Das sich wandelnde Selbstverständnis der DDR-Gewerkschaften schlägt sich auch darin nieder, daß sie in einem auf der Pressekonferenz vorgestellten Entwurf eines Gewerkschaftsgesetzes ein Streikrecht fordern. Der FDGB plant, nach dem Kongreß eine Streikkasse aufzubauen, denn gerade in Auseinandersetzung mit ausländischem, in Joint -ventures engagiertem Kapital seien lokale Streiks wohl unvermeidlich, so Hartwig Bugiel.

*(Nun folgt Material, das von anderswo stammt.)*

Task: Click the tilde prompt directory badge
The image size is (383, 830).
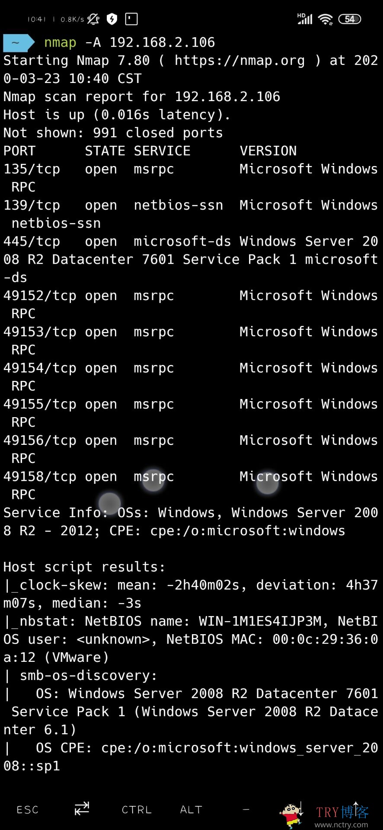Action: (19, 42)
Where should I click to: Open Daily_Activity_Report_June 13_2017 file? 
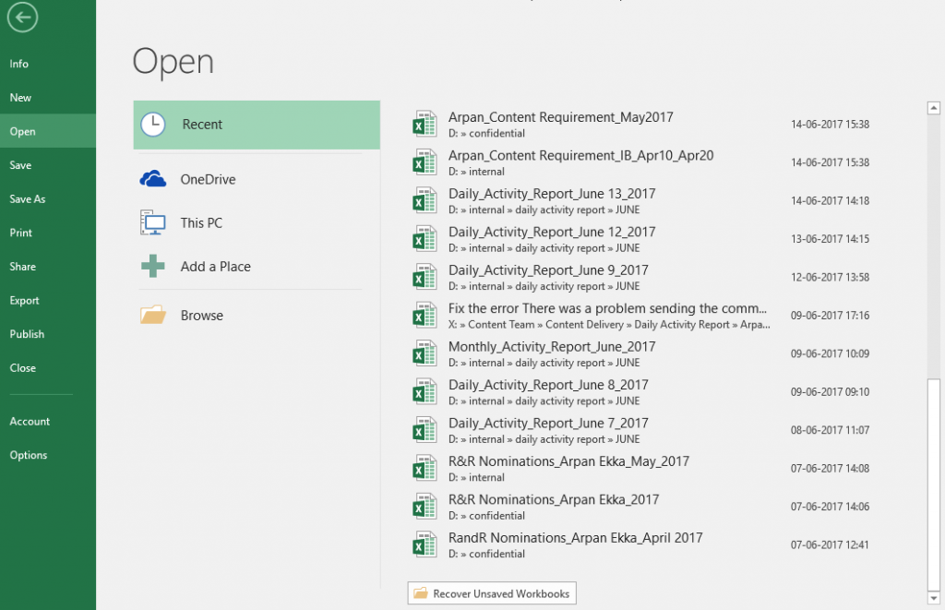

Ein ungewohnter Aufgabenbereich für die DDR-Gewerkschaften ist die Vertretung der Interessen der Arbeitslosen oder von Arbeitslosigkeit bedrohten KollegInnen. Gegenwärtig gebe es, so wurde erklärt, in der DDR 80.000 bis 85.000 Arbeitslose. Dabei handelte es sich bisher um besondere Berufsgruppen: ehemalige Stasi-Mitarbeiter, Beschäftigte aus dem Apparat der SED und auch des FDGB. Doch dabei wird es, wenn die Rationalisierung der Wirtschaft erst richtig beginnt, nicht bleiben. Die Gewerkschaften fordern deshalb von der Regierung die Einrichtung einer Arbeitslosenversicherung. Weitere Forderungen sind eine stärkere Einbeziehung der Gewerkschaften beim Abbau von Subventionen und entsprechenden Ausgleichszahlungen. Und die Gewerkschaften möchten auch bei Vereinbarungen über Joint-ventures mittels der Betriebsgewerkschaftsleitungen einbezogen werden. Dem Zentralvorstand der jeweiligen Einzelgewerkschaft solle ein Vetorecht bei Joint-venture-Vereinbarungen eingeräumt werden.

Der ab kommenden Mittwoch stattfindende Gewerkschaftskongreß wird Aufschluß darüber geben, ob es den im FDGB zusammengfaßten Gewerkschaften gelingt, eine neue Funktion in der Gesellschaft und eine neue Identität zu gewinnen. Daß die abhängig Beschäftigten in der DDR in den kommenden Monaten und Jahren starke Interessenvertretungen bräuchten, dürfte außer Frage stehen.